Dans l’axillaire, les glandes sudoripares peuvent également être excisées chirurgicalement ou enlevées par curetage par aspiration. Le Dr Streit a lui-même étudié l’effet du curetage par aspiration sur 27 patients. “J’ai ainsi pu constater qu’il était possible d’obtenir un bon effet à court terme, mais pas à long terme”. C’est pourquoi il n’utilise plus que rarement cette technique. La sympathectomie thoracique consiste à sectionner complètement les ganglions lymphatiques limitrophes qui alimentent les glandes sudoripares, à les coaguler ou à les clamper à l’aide d’un clip métallique. “Le taux de complications chirurgicales est faible, mais une hyperhidrose compensatoire survient pratiquement dans 100% des cas, et elle est pertinente dans environ 50% des cas”, a clairement indiqué le Dr Streit. Hornberg et al. ont proposé un plan de traitement gradué pour l’hyperhidrose focale en fonction de sa localisation (axillaire, palmaire/plantaire ou front/tête) [9]. Les anticholinergiques tels que le sulfate d’atropine inhibent l’action de l’acétylcholine en bloquant son récepteur. “Le problème avec les anticholinergiques est qu’ils agissent également sur d’autres glandes, comme les glandes salivaires et lacrymales. Cela entraîne des effets secondaires tels qu’une bouche sèche ou des troubles de la vision. D’après mon expérience, environ 50% des patients ne supportent pas un traitement anticholinergique et ne montrent aucun effet. Il faut tester cela individuellement”. Les substances actives sur le système sympathique telles que la clonidine ou la moxonidine sont généralement mieux tolérées que les anticholinergiques. Le Dr Streit a résumé : “Nous pouvons donc agir à de nombreux endroits pour influencer la transpiration excessive.

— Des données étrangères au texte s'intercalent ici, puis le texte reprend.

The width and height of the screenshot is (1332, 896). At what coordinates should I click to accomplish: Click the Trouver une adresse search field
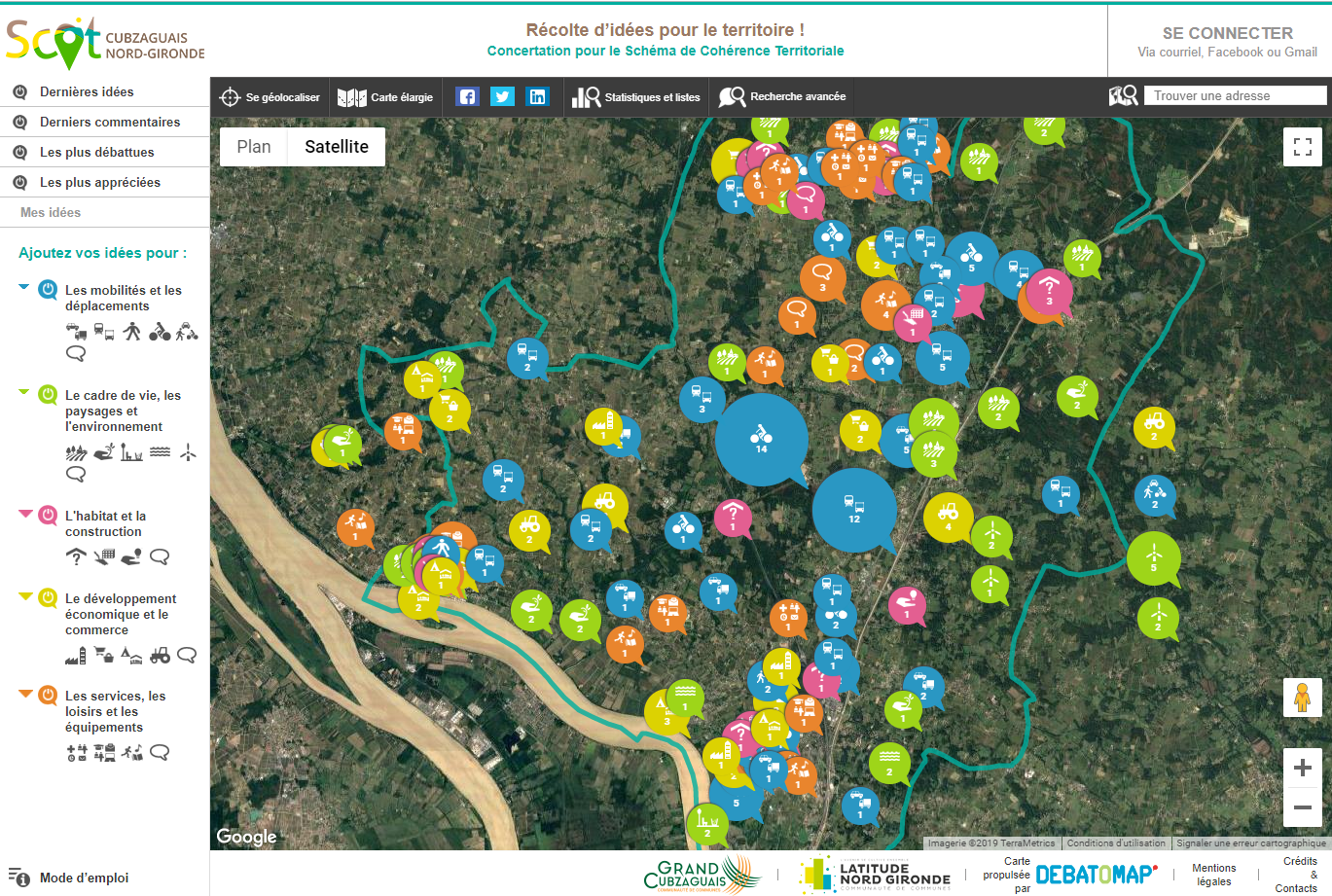[x=1234, y=95]
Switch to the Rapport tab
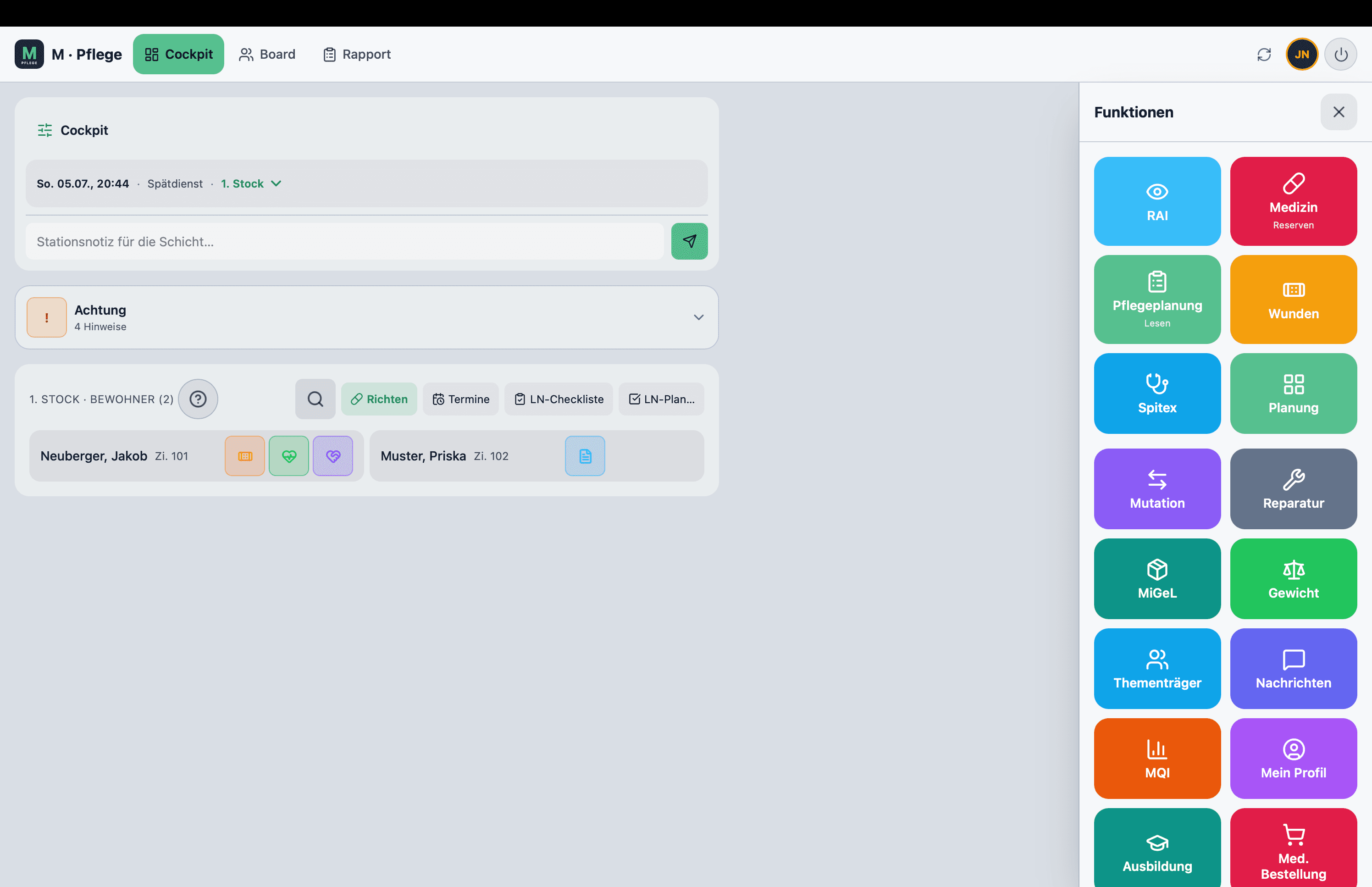Screen dimensions: 1372x887 click(357, 54)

Dans ce contexte, la condition la plus importante pour la thérapie est d’identifier le modèle de transpiration de chaque patient”.
Source : 2nd Swiss Derma Day, Lucerne, 24 janvier 2013
Littérature :
- Geier J, et al. : Der Hautarzt 2011 ; 62 : 751-756.
- Mose AP, et al. : Contact Dermatitis 2012 ; 67 : 293-297.
- Lundov MD, et al : Contact Dermatitis 2011 ; 64 : 330-336.
- Lundov MD, et al : Br J Dermatol 2011 ; 165 : 1178-1182.
- Strutton DR, et al : J Am Acad Dermatol 2004 ; 51 : 241-248.
- AWMF S1-Leitlinie : Définition et traitement de l’hyperhidrose primaire. Disponible sur www.awmf.org/leitlinien.html
- Swartling C, et al : Eur J Neurol 2001 ; 8 : 247-252.
- Streker M, et al : Hautarzt 2010 ; 61 : 139-144.
- Hornberger J, et al : J Am Acad Dermatol 2004 ; 51 : 274-286.